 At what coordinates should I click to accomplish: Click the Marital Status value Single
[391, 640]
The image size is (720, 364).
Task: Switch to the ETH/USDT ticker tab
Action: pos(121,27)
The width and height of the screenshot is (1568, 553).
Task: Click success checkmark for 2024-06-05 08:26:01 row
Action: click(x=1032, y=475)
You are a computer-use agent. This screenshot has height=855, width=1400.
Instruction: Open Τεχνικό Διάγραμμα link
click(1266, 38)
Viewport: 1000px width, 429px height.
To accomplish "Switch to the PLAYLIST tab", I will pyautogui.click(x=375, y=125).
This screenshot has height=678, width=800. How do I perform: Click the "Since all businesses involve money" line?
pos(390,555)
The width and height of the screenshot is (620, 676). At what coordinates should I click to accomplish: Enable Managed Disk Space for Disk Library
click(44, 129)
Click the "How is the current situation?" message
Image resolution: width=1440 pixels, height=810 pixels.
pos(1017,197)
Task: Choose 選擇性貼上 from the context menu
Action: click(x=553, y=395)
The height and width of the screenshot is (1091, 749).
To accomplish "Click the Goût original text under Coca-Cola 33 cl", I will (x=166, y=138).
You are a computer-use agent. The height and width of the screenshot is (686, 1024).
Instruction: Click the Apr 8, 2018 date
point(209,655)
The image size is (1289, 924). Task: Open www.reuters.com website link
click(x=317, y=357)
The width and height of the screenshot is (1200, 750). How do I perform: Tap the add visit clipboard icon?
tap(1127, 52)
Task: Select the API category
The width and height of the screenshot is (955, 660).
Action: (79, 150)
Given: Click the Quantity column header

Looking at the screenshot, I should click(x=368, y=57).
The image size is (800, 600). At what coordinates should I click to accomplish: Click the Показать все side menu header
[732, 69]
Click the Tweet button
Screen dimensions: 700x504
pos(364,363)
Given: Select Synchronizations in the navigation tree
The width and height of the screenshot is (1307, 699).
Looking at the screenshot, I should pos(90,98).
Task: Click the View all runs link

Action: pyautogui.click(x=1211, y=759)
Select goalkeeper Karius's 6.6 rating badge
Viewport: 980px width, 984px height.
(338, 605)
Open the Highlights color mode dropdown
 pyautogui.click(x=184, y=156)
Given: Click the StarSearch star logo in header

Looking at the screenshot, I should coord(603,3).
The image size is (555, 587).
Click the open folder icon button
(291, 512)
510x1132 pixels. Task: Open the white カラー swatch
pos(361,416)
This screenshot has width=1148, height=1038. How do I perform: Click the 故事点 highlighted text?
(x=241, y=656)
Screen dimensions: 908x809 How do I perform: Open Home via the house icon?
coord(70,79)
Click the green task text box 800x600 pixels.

◇ ◇ ◇ ◇ ◇

● Action item: The whole listing above is to be copied exactly.

● Exercise result:
 At what coordinates should I click to accomplish: Click the Marital Status value Single
[391, 640]
The image size is (720, 364).
Task: Switch to the ETH/USDT ticker tab
Action: pos(121,27)
The width and height of the screenshot is (1568, 553).
Task: Click success checkmark for 2024-06-05 08:26:01 row
Action: click(x=1032, y=475)
You are a computer-use agent. This screenshot has height=855, width=1400.
Instruction: Open Τεχνικό Διάγραμμα link
click(1266, 38)
Viewport: 1000px width, 429px height.
To accomplish "Switch to the PLAYLIST tab", I will pyautogui.click(x=375, y=125).
This screenshot has height=678, width=800. How do I perform: Click the "Since all businesses involve money" line?
pos(390,555)
The width and height of the screenshot is (620, 676). At what coordinates should I click to accomplish: Enable Managed Disk Space for Disk Library
click(44, 129)
Click the "How is the current situation?" message
Image resolution: width=1440 pixels, height=810 pixels.
pos(1017,197)
Task: Choose 選擇性貼上 from the context menu
Action: click(x=553, y=395)
The height and width of the screenshot is (1091, 749).
To accomplish "Click the Goût original text under Coca-Cola 33 cl", I will (x=166, y=138).
You are a computer-use agent. The height and width of the screenshot is (686, 1024).
Instruction: Click the Apr 8, 2018 date
point(209,655)
The image size is (1289, 924). Task: Open www.reuters.com website link
click(x=317, y=357)
The width and height of the screenshot is (1200, 750). How do I perform: Tap the add visit clipboard icon?
tap(1127, 52)
Task: Select the API category
The width and height of the screenshot is (955, 660).
Action: (79, 150)
Given: Click the Quantity column header

Looking at the screenshot, I should click(x=368, y=57).
The image size is (800, 600). At what coordinates should I click to accomplish: Click the Показать все side menu header
[732, 69]
Click the Tweet button
Screen dimensions: 700x504
pos(364,363)
Given: Select Synchronizations in the navigation tree
The width and height of the screenshot is (1307, 699).
Looking at the screenshot, I should pos(90,98).
Task: Click the View all runs link

Action: pyautogui.click(x=1211, y=759)
Select goalkeeper Karius's 6.6 rating badge
Viewport: 980px width, 984px height.
(338, 605)
Open the Highlights color mode dropdown
 pyautogui.click(x=184, y=156)
Given: Click the StarSearch star logo in header

Looking at the screenshot, I should coord(603,3).
The image size is (555, 587).
Click the open folder icon button
(291, 512)
510x1132 pixels. Task: Open the white カラー swatch
pos(361,416)
This screenshot has width=1148, height=1038. How do I perform: Click the 故事点 highlighted text?
(x=241, y=656)
Screen dimensions: 908x809 How do I perform: Open Home via the house icon?
coord(70,79)
Click the green task text box 800x600 pixels.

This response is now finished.